— TASK DESCRIPTION —
Each line from the one containing "Open the Simulink" through the final line of the data below must be repeated exactly.

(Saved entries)
* * *
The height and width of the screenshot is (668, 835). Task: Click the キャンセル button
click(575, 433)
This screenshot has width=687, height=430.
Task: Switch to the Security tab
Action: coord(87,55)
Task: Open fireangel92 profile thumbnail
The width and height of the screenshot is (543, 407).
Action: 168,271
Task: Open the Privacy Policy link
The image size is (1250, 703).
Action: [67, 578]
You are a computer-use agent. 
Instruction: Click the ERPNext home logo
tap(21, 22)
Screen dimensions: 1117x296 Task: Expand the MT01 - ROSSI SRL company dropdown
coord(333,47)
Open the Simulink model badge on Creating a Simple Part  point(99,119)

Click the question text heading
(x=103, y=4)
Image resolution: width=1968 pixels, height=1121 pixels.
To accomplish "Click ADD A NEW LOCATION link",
* * *
— RESULT FOR THIS TASK —
Open the Simulink model badge on Creating a Simple Part  point(99,119)

Click the question text heading
(x=103, y=4)
Image resolution: width=1968 pixels, height=1121 pixels.
To accomplish "Click ADD A NEW LOCATION link",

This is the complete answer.